Letztens musste ich zweimal hinschauen, ob es sich bei dem Pullover im Onlineshop nun um einen aus der Kollektion Curvy oder um einen „Skinny“ Schnitt handelt, da es am Model nicht ersichtlich war. Dass die „normalen“ Größen nun wieder die 34 und 36 sind, finde ich nicht nur weltfremd, sondern auch etwas kränkend (ja, auch ich empfinde es als kränkend, obwohl ich selbst eine Größe 36 trage). Ich verstehe diesbezüglich nämlich meine weniger dürren Freundinnen, die so mit tollen Figuren, Rundungen und Normalgewicht, als moppelig abgestempelt werden und sich dadurch irgendwie unwohl fühlen.
Meine Lösung für dieses „Problem“ wäre, alle Produkte zu benennen, also auch eine Größe 34 und 36 als „skinny“ zu kennzeichnen. Und, bzw. oder, einfach den Rahmen des Normalbereiches weiter auszudehnen, so dass zumindest eine 38 oder 40 noch hineinfällt – das wäre wenigstens realistisch und der europäischen Durchschnittsfigur angepasst.
Ich muss ehrlich sagen, dass ich sehr dicke Schaufensterpuppen oder Models auf eine ähnliche Weise seltsam finde, wie die, die eine Figur wie ein Kleiderhaken haben. Nicht, dass ich etwas gegen das eine oder andere habe, im Gegenteil – aber das Abstempeln von einer Größe 40 als zu „dick“ und einer Größe 34 als “viel zu dünn“, stört mich etwas. Immerhin ist es eine Sache der restlichen Proportionen und der Größe, ab wann ein bestimmtes Gewicht außerhalb des Normalbereiches liegt.
Kurvige Models und die durch sie präsentierten Modelinien sind leider negativ behaftet, gerade eben weil sie für „festere Frauen“ stehen.

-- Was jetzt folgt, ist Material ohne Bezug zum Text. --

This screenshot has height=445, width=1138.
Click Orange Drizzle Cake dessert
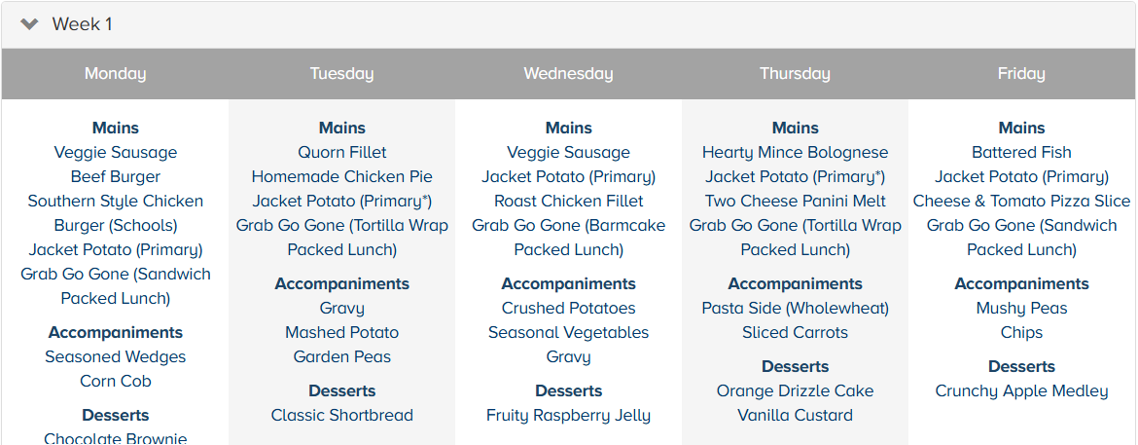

Und das, obwohl diese Models genau das Gewicht und den Körper haben, der medizinisch gesehen als am einwandfreisten, und gesamtgesellschaftlich als am normalsten gilt. Sobald man einer Frau mit gesundem Mittelmaß aber einredet, sie wäre ein Fall für Übergrößen Kollektionen, schürt man Zweifel und bringt sie im schlimmsten Fall dazu, sich selbst als nicht liebenswert und zu dick zu sehen. Leider wird in unserer Gesellschaft ein rundlicher Körper als ein Zeichen für Faulheit, Inkonsequenz und Willensschwäche gesehen – jemanden als dick abzustempeln ist eine Beleidigung, während „Ach bist du dünn“ oft ein Kompliment ist.
Um von dieser verzerrten Wahrnehmung abzukommen, sind curvy Models meiner Meinung nach eine tolle Idee – allerdings sollten sie nicht für „mollige“ Kurven, sondern für Sexyness, Weiblichkeit und Erotik stehen. Alles andere unterstützt nur den „Trend“, bzw. die immer größer werdende Anzahl sowohl an Ess-, als auch an Körperschemastörungen. Auch im Sinne unserer Kinder ist es unsere Verpflichtung, ein realistisches und gesundes Körperbild zu propagieren, und ihnen nicht einzureden, sie wären bei normalem Essverhalten ein Fall für die Wal-Rettungsaktionen von Greenpeace und Co.
Hoffentlich bewegt sich das Denken der Designer und Modehäuser auch bald in eine ähnliche Richtung… Um dort Normalität einkehren zu lassen, wo Extreme nur zu Krankheiten, Unwohlsein und verzerrten Wahrheiten führen.